-- SOURCE RECORDS follows --

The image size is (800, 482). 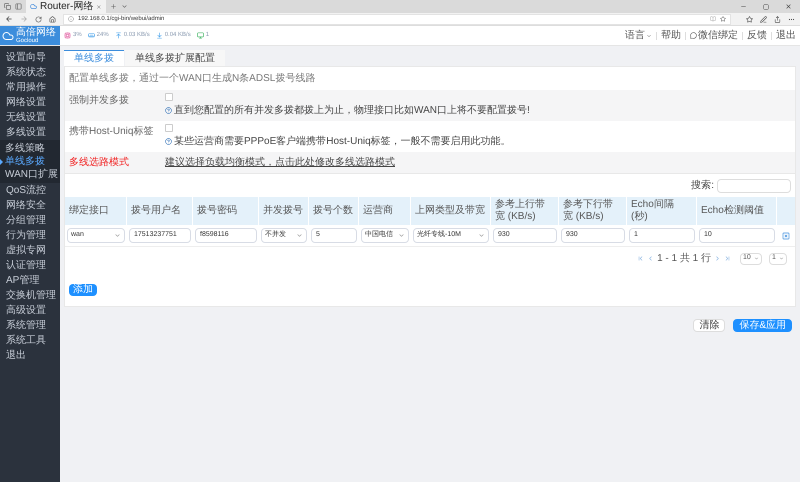 I want to click on monitor-icon, so click(x=200, y=36).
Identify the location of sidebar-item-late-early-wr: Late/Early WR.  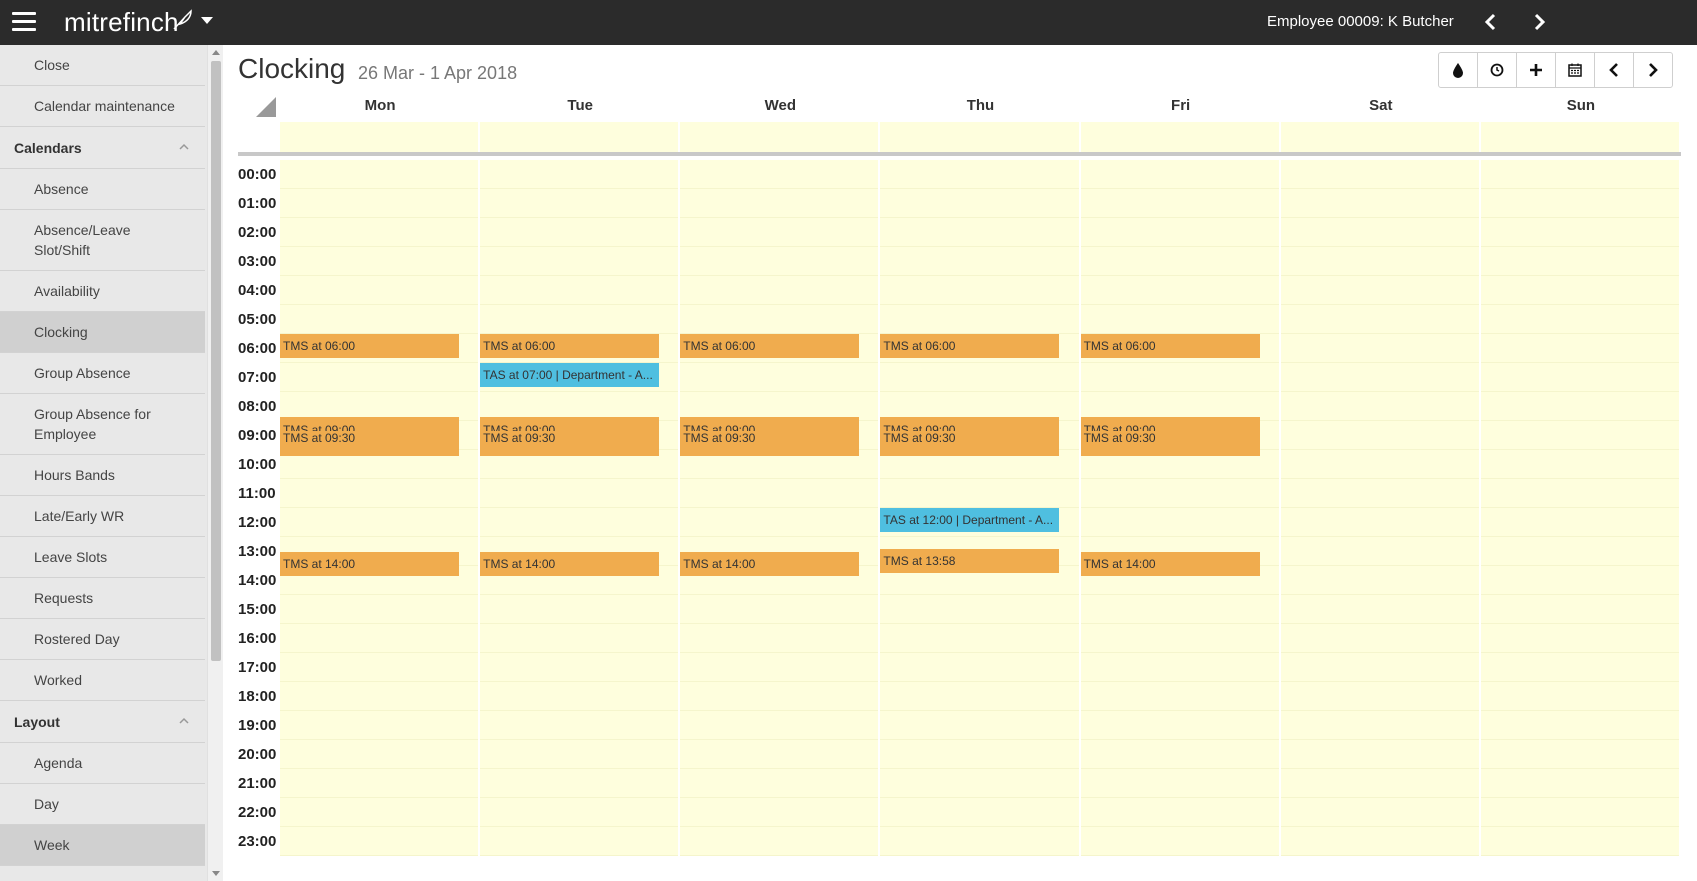
(102, 516).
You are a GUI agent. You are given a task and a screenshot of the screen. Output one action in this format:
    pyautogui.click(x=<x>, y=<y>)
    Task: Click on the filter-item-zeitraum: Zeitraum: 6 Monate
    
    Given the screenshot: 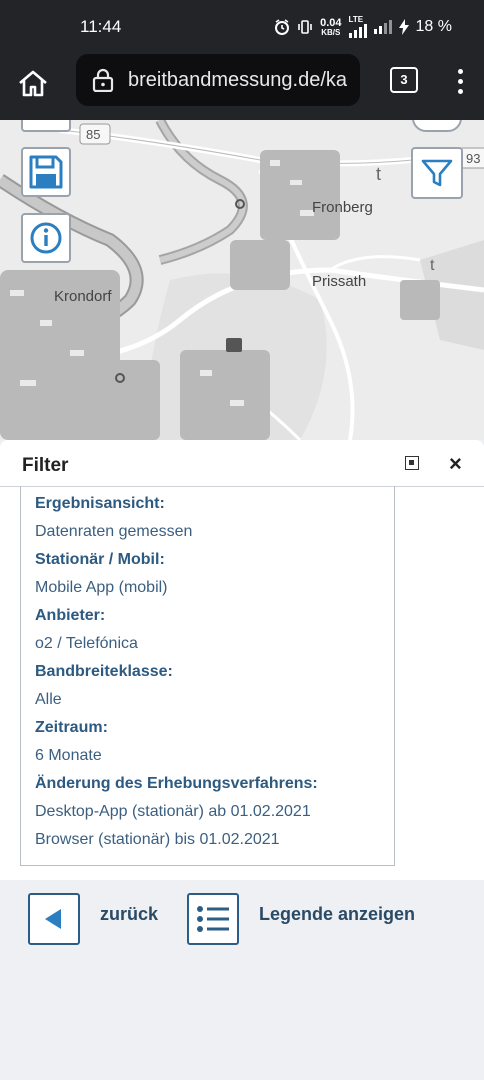 What is the action you would take?
    pyautogui.click(x=176, y=742)
    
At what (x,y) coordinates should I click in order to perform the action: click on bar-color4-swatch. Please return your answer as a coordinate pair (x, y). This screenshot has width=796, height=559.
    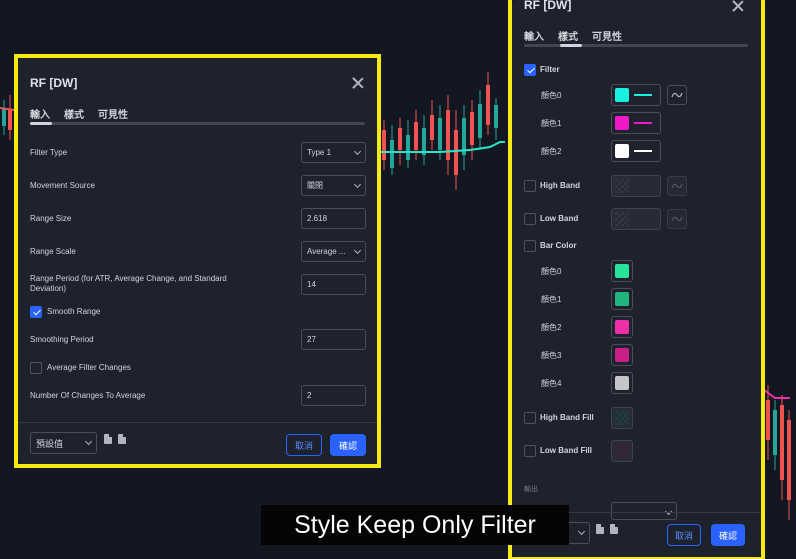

-- SOURCE RECORDS concluded --

▶ REQUIREMENT
Output the listing from the line with "Identify the location" to the line with "(102, 516)." as a two-column CSV with the headers instruction and response. Give one row per text-and-answer pair, put each value in a single quoted field with line breaks replaced by spaces, and leave out the pictures.

▶ EXERCISE SOLUTION
instruction,response
"Identify the location of sidebar-item-late-early-wr: Late/Early WR.","(102, 516)."